Die New York Stock Exchange (NYSE) ist die größte Aktienbörse der Welt nach Marktkapitalisierung, an der Aktien, Anleihen und andere Wertpapiere gehandelt werden und auf der sich der physische Handelsplatz an der Wall Street in Manhattan befindet.

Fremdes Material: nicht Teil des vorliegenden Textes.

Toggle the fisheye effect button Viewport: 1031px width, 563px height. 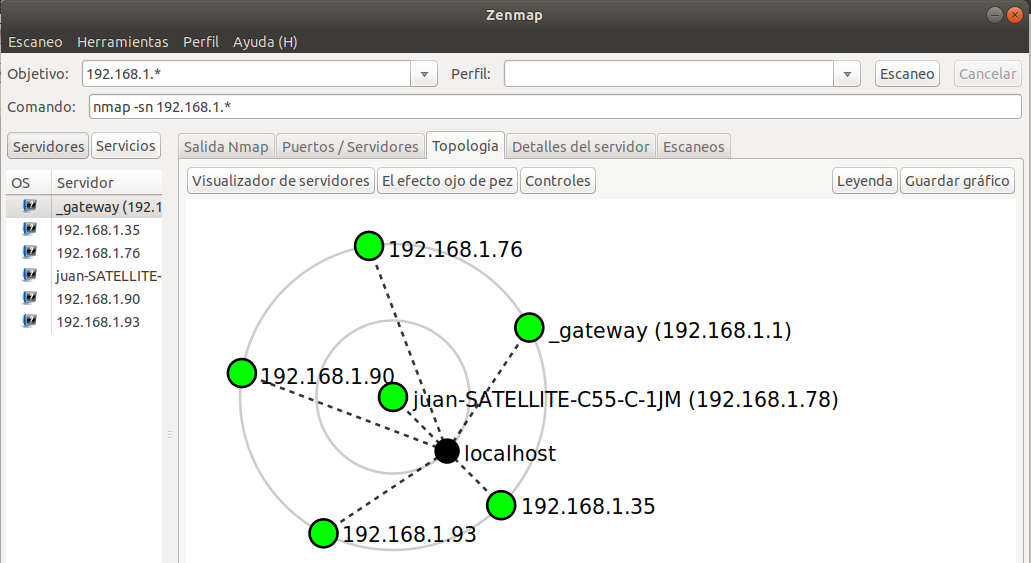point(447,181)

Die NYSE funktioniert als Sekundärmarkt, auf dem bereits emittierte Wertpapiere zwischen Käufern und Verkäufern den Besitzer wechseln. Der Handel findet während der regulären Handelszeiten statt, die sich nach der Eastern Time richten. Privatanleger können über einen Broker, der Zugang zur NYSE hat, Aktien von dort notierten Unternehmen kaufen und verkaufen. Die Börse nutzt ein elektronisches Handelssystem, das Kauf- und Verkaufsaufträge automatisch zusammenführt und zum besten verfügbaren Preis ausführt.

Für Privatanleger ist die NYSE relevant, weil sie Zugang zu einer der liquidesten und reguliertesten Börsen weltweit bietet. Die hohe Liquidität bedeutet, dass Anleger ihre Positionen meist schnell und zu fairen Preisen glattstellen können. Unternehmen, die an der NYSE notiert sind, unterliegen strengeren Offenlegungsanforderungen und Compliance-Regeln als in vielen anderen Märkten, was das Risiko von Betrug und Marktmanipulation senkt. Privatanleger können von dieser Transparenz profitieren, da sie Zugang zu umfassenden Finanzberichten und Geschäftsinformationen haben.

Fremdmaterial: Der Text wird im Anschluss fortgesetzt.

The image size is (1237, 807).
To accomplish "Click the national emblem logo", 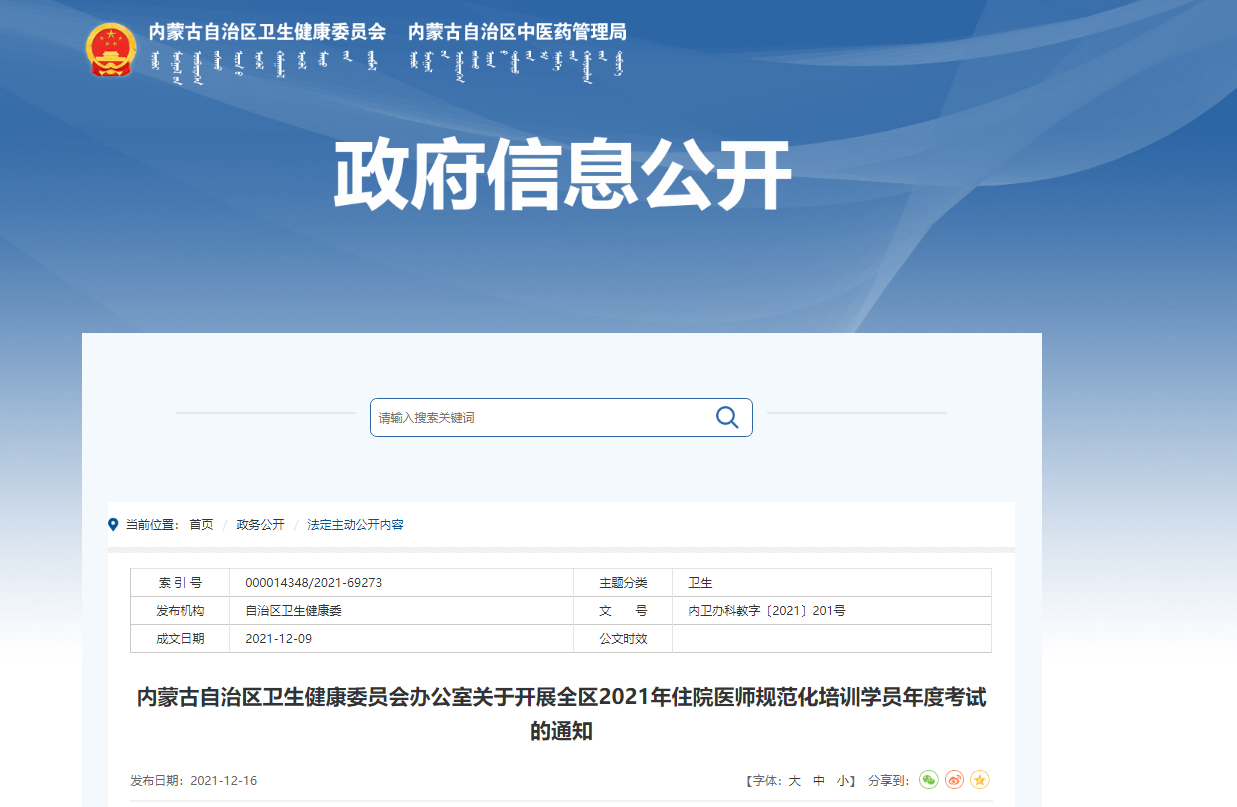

Ein Beispiel: Ein Privatanleger möchte 100 Aktien eines an der NYSE gelisteten Unternehmens kaufen. Der aktuelle Kurs liegt bei 50 Euro pro Aktie. Der Anleger platziert eine Kauforder über seinen Broker. Das elektronische System der NYSE findet einen Verkäufer, der bereit ist, 100 Aktien zu diesem Preis abzugeben. Die Order wird ausgeführt, und der Anleger zahlt 5.000 Euro (100 Aktien × 50 Euro), zuzüglich eventueller Gebühren des Brokers.

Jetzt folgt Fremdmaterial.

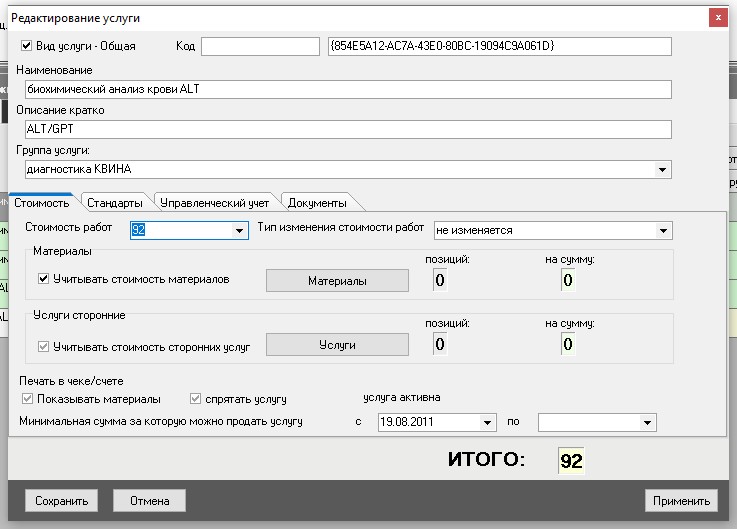The image size is (737, 529).
Task: Toggle the Показывать материалы checkbox
Action: click(27, 399)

Die NYSE unterscheidet sich von anderen großen Börsen wie der NASDAQ, die ebenfalls in den USA ansässig ist und sich stärker auf Technologieunternehmen konzentriert, oder von europäischen Börsen wie der Londoner Stock Exchange oder der Deutschen Börse. Auch der außerbörsliche Handel (Over-the-Counter-Handel) funktioniert anders, da er dezentralisiert stattfindet und weniger reguliert ist als der Börsenhandel.